Archives New Zealand and the University of Freiburg are cooperating on a data recovery project. The archive received a set of 5.25 inch floppy disks from the early 1990s that contained records of a public organization dating back to the mid 1980s. These floppies were not readable in standard X86 machines with a 5,25 inch floppy drive attached to it. The general information on those floppy disks is sparse and the organization wanted to retrieve any files that could be read off of the disks and get any information possible from those files.
This is a very nice use case for a national archive as it often receives objects quite some time after they have been created (20 years++). To be able to recover raw bit streams from obsolete floppies the archive purchased a special hardware device with the ability to make images of floppy disks.
First Step – Bit Stream Recovery
The digital continuity team at Archives New Zealand thought it would be a great opportunity to demonstrate the practical use of the Kryoflux device and gather more information on the work required to incorporate it into archival processes. The first step in the process was to visually examine the disks to find out any technical metadata that was available. The disks had labels that identified them as DS QD 96 tpi, which refers to Double Sided, Quad Density, with 96 tracks per inch. A 5.25 inch drive was attached to the KryoFlux which itself was connected to a modern Windows X86 machine using a USB connection. The KryoFlux works by reading the state of the magnetic flux on the disk and writing that signal into a file on the host computer. Different output options are possible: A proprietary KryoFlux stream image formatted file, a RAW formatted file, and a MFM sector (BTOS/CTOS) formatted image file were all created from the disks.
A major component beside the hardware device is the interpretation software to translate the recorded signal into image files that are structured according to various floppy disk-formatting standards. After recovering a couple of disks it became clear that they were not following any known filesystem standard supported by today’s operating systems. Thus it was impossible to directly mount them into the host filesystem and read the files from them.

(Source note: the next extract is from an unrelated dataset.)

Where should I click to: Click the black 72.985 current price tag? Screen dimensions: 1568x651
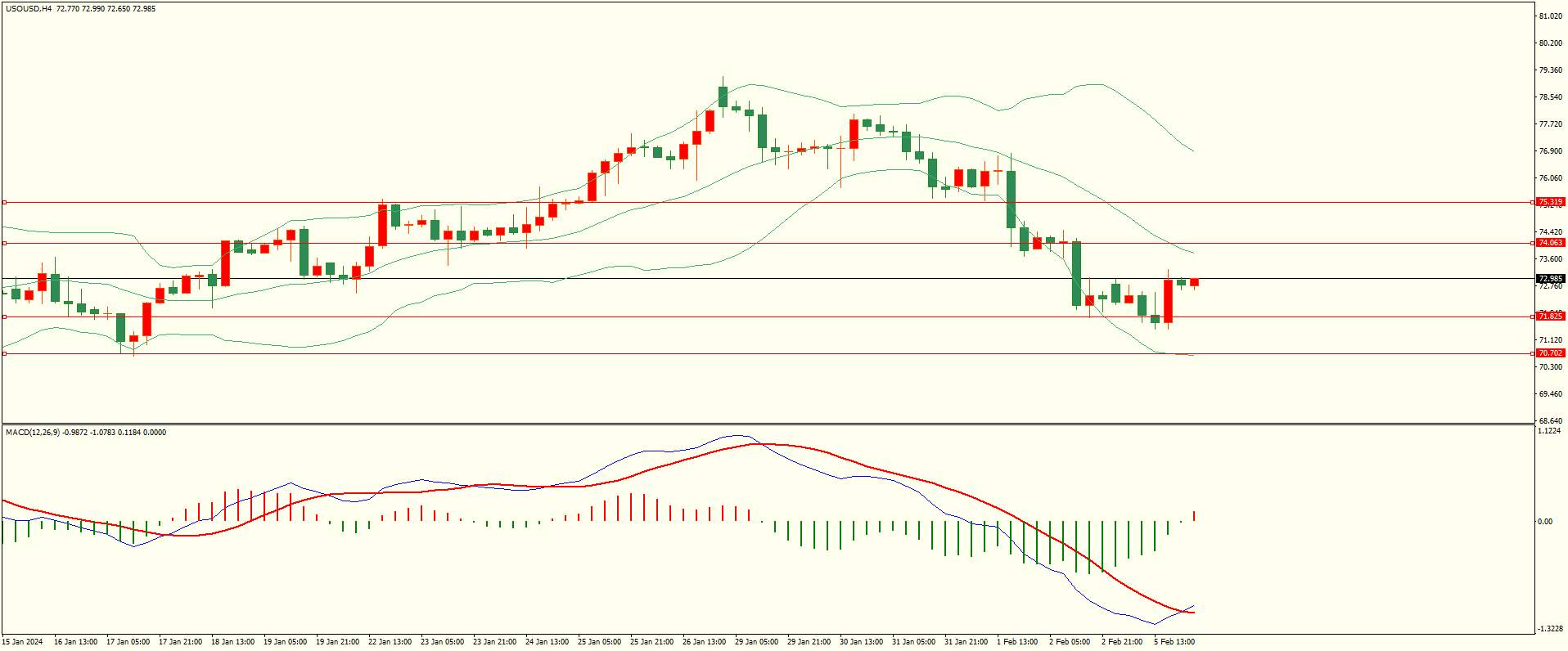tap(1550, 279)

But nevertheless it was possible to analyse them with a hex editor. This showed that the reading process was producing some meaningful data. A couple of “words” like sysImage.sys were repeated over all readable disk images, thus seeming to represent some structural filesystem data. By searching the internet for this string and others it was possible to deduct that the disks were likely created on a computer running the Burroughs Technologies Operating System (BTOS) or its successor the Convergent Technologies Operating System (CTOS). Fortunately more in depth information could still be found at some site describing the file system. After some more research it was concluded that there is currently no software available to properly interpret disks or disk images formatted with this file system aside from the original software and its (obsolete) successors. As they are no emulators available for this system either so an emulation approach was not a viable option too. Thus a bachelor thesis at the computer science department of the Freiburg University was offered to dig into the problem and finally create an application to interpret the file system on the disks using the information available on the internet.

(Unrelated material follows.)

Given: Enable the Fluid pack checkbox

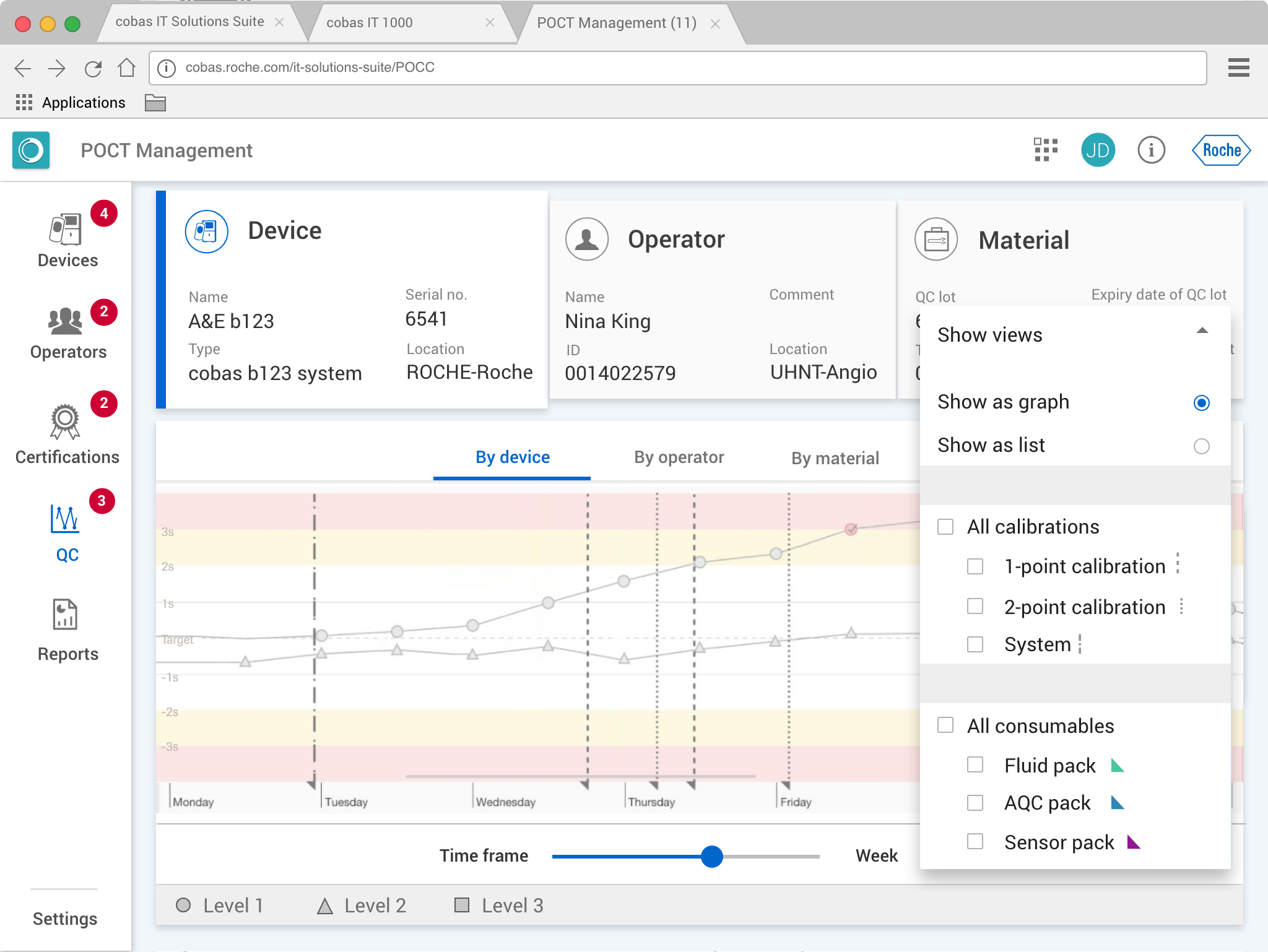Looking at the screenshot, I should (975, 765).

Second Step: The Interpreter
The preservation working group in Freiburg was able to attract a bachelor student for the task to write an interpreter and file extractor for the images files. This is a nice challenge for a computer scientist as knowledge of operating systems and filesystem concepts are required and could be used practically. As there is no demand for a whole filesystem driver for any modern operating system a bitstream interpreter is sufficient. The Python script programming language was used to write a first prototype of the interpreter as there were no performance requirements and it is very well suited for rapid development. By the end of the year a tool was produced that is able to read the filesystem headers and produce directory listings from them. A partial output looks like:
------------------------Name------------------------------ Image: 1_10.img ------------------------Status---------------------------- VHB Checksum Error File Header Block: OK ---------------------------------------------------------- Directory Filename Size sys fileHeaders.sys 49152 Bytes sys mfd.sys 512 Bytes sys log.sys 0 Bytes sys sysImage.sys 0 Bytes sys badBlk.sys 512 Bytes sys crashDump.sys 0 Bytes SYS DEC/APP.92/1 39424 Bytes SYS 92/AP92.11/f424 3072 Bytes SYS 92/452 33280 Bytes SYS 92/92.62/f426 5632 Bytes SYS 92/App.92/17&18 26112 Bytes SYS 92/92.66/f454 9216 Bytes ... SYS 92/INDEX 11264 Bytes ---------------------------------------------------------- Directories: 2 Files: 29 Total Size: 311808 Bytes
In this example the volume header block (VHB) produces a checksum failure, but with correct File Header Block the simple directory structure is readable. The listing seems to be correct as it reproduces the filenames like sysImage.sys which was readable in the hex editor. With this listing at least some information might be read from the filenames itself. The next stage would be the file extraction feature which could cut single files out of the image or dump all contained files into some folder on the host system. These could be then inspected further on to gather more knowledge on their original purpose.